Premiers tours de roues pour cet AP 22 de 1953 équipé des roues arrière 8-24 avec masses et du nouveau capot.
De 1947 à 1955, l’histoire des tracteurs Allgaier fut une époque prospère qui représenta jusqu’à 9% du marché national dans les meilleures années. Un autre secteur bien développé à l’export, et particulièrement vers l’Inde, fut celui des moteurs stationnaires diesel Tiger, parfois montés sur le tracteur A 40 et disponibles en différentes systèmes de refroidissement (circulation, thermosiphon, condensation…).
L’A 40 fut fabriqué à 300 exemplaires et constitue une rareté.
Entre 1953 et 1955 sort une nouvelle gamme de tracteurs verts : du type A111 (11 ch) qui connut un vrai succès au modèle A 144 (44 ch). En raison de son prix très étudié (3800 DM) et d’une manutention facilitée, il fut acheté par un grand nombre de petites exploitations rêvant de motorisation. Pour chaque entreprise agricole, il existait un tracteur Allgaier (11, 22, 33 et 44 ch), avec de nombreuses pièces communes.

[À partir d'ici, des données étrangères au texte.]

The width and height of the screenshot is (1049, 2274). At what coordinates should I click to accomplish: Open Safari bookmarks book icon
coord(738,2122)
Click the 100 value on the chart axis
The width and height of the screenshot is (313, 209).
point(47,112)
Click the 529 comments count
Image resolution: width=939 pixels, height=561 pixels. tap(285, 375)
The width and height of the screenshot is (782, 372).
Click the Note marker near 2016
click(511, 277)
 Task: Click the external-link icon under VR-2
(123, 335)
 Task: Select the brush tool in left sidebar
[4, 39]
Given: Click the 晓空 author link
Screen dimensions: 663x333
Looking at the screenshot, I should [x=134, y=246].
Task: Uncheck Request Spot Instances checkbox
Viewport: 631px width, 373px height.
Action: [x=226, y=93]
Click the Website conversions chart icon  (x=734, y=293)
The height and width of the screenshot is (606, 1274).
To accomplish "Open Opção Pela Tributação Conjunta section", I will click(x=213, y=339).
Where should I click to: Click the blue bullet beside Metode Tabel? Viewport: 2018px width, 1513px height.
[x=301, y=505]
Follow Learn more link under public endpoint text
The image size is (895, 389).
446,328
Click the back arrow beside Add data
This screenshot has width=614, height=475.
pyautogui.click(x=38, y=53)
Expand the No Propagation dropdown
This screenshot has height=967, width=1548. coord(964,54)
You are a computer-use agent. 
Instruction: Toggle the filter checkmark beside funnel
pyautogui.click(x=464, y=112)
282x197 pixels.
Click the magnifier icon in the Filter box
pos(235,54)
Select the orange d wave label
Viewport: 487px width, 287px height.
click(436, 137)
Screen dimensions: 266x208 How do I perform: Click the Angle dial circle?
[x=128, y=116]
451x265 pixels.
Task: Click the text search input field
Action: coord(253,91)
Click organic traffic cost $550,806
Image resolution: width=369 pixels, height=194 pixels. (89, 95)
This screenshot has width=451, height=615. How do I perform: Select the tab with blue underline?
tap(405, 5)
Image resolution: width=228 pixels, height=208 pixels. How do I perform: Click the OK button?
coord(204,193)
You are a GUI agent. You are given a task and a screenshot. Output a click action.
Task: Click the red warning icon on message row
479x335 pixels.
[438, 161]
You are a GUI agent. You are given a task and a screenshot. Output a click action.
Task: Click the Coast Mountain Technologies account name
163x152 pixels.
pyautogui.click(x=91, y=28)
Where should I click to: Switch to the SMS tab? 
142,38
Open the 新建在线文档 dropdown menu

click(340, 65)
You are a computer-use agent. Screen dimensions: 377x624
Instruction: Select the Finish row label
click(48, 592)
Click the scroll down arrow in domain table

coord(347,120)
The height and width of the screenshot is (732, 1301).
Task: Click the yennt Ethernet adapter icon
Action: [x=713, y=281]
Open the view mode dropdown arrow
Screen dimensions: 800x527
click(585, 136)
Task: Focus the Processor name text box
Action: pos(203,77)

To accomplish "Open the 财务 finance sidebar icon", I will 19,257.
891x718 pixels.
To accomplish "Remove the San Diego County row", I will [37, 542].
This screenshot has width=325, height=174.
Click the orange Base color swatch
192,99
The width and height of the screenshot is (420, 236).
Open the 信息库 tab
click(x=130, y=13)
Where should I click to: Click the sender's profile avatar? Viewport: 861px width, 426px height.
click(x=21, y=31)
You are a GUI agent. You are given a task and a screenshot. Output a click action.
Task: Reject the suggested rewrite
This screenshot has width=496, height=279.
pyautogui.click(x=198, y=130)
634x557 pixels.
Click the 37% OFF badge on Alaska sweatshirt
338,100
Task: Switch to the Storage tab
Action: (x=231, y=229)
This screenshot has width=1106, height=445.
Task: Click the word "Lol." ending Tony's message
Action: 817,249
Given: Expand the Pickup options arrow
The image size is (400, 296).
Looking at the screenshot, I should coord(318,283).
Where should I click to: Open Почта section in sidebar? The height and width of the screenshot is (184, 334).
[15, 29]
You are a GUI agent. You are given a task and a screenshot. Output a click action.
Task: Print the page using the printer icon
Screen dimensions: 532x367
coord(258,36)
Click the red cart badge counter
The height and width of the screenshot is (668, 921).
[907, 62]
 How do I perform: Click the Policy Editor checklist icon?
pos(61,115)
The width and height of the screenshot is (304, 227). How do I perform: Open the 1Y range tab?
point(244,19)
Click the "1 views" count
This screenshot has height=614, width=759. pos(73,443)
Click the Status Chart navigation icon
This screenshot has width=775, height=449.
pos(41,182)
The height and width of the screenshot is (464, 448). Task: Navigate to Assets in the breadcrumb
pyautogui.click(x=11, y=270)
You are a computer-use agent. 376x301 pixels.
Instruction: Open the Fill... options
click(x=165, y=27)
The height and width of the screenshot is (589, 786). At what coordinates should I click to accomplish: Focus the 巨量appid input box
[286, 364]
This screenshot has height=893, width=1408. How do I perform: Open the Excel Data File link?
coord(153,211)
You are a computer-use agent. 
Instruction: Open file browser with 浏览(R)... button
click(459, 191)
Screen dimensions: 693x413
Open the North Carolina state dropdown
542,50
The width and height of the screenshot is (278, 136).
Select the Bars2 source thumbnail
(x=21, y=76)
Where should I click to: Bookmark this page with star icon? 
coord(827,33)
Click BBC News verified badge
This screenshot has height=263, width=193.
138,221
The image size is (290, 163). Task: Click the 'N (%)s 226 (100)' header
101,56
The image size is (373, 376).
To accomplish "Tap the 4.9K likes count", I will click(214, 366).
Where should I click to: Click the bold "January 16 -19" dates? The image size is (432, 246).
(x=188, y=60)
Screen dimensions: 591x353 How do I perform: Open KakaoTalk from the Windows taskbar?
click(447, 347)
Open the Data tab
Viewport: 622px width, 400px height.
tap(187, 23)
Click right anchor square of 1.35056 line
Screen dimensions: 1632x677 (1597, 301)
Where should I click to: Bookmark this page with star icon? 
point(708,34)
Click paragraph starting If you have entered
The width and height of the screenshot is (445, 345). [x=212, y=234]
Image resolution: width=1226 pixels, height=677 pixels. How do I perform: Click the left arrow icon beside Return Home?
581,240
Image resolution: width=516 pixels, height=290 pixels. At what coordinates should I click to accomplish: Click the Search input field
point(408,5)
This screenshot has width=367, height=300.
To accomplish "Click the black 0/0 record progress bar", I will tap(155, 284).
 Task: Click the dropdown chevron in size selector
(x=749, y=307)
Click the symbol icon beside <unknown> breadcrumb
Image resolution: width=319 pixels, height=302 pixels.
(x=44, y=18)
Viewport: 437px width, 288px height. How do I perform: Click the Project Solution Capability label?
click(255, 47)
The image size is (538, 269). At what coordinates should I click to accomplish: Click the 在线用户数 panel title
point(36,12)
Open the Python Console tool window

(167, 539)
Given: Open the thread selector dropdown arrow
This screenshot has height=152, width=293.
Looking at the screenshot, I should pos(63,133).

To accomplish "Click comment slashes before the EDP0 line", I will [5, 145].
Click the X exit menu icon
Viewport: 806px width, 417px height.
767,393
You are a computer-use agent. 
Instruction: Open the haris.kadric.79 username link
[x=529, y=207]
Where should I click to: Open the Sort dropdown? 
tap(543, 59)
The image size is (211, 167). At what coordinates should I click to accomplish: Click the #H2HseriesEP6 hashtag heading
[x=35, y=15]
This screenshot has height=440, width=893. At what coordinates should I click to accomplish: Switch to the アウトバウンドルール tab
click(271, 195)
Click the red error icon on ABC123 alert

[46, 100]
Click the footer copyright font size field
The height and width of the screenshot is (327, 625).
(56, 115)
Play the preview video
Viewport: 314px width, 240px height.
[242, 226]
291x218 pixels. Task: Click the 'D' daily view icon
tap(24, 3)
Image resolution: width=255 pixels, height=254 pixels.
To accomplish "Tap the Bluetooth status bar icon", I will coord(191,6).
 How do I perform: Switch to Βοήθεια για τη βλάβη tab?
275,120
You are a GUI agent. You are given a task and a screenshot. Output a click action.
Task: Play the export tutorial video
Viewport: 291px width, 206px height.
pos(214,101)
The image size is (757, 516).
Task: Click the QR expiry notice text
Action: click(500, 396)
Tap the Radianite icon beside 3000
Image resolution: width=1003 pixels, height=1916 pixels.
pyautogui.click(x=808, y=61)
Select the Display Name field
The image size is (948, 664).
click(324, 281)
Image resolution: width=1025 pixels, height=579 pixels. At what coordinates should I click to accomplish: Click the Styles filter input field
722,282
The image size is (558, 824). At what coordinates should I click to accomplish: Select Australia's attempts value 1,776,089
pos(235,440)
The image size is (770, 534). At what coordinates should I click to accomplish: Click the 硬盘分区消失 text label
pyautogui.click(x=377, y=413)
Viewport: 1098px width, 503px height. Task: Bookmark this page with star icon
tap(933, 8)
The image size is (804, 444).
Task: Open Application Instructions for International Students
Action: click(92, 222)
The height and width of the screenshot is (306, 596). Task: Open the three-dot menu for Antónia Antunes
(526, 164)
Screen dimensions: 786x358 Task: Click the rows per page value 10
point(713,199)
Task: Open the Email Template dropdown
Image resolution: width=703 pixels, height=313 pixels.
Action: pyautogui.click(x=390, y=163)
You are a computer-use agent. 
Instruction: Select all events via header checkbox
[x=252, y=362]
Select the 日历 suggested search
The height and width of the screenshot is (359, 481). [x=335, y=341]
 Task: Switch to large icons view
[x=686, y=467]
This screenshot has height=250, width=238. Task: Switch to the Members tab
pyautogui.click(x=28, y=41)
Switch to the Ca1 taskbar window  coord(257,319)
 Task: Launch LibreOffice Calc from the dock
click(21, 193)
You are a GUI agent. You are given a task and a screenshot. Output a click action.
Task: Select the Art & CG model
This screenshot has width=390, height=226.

Un A 122 évoluant en terrain difficile avec roues bêche.
La marque réussit ainsi à vendre 40 000 tracteurs System Porsche refroidis par air et s’imposa comme le leader du marché jusqu’en 1955. A cette date, devant le montant des investissements nécessaires pour élargir la production, et suite à une décision familiale, le département « tracteurs et moteurs » fut cédé à la Porsche-Diesel Motorenbau GmbH, basée à Friedrichshafen, au bord du lac de Constance. Les types Allgaier furent repris au printemps 1956 et rebaptisés en quatre classes au rouge carmin caractéristique : Junior, Standard, Super et Master.
L’A 133 est issu de la coopération Porsche/Allgaier. Il fait partie des modèles les plus cotés de la marque.
Pour consolider sa position, Allgaier se lance au milieu des années 1950 dans la fabrication d’éoliennes d’irrigation, puis deux ans plus tard, de tamiseuses. Avec la crise des machines agricoles à la fin des années 1960, le nombre d’employés chuta de 3000 à moins de 1000 au début 1970. Les sociétés filiales (dont la première AEF, vit le jour en France en 1977), se multiplièrent (Espagne, Suède, Chine). Au milieu des années 1970, la vocation de l’entreprise est de se tourner à l’international avec des rachats et l’ouverture de nouveaux ateliers en RFA et à l’étranger. Cette ancienne société pionnière des techniques d’emboutissage a aujourd’hui investi dans des systèmes complexes haut de gamme et dans les marchés et les produits d’avenir. En 2006, Allgaier fêtait son centenaire et comptait plus de 1700 collaborateurs. Sa filiale mexicaine a ouvert ses portes à deux pas d’une usine Volkswagen.
Cette photo retrace la genèse et quelques étapes des tracteurs Allgaier et Porsche : de droite à gauche Allgaier/Kaelble R 18 de 1949, Allgaier R 18, Allgaier/Porsche AP 17, AP 16 et ses phares dans les ailes arrière, Porsche Junior, Master, Standard Star et Master.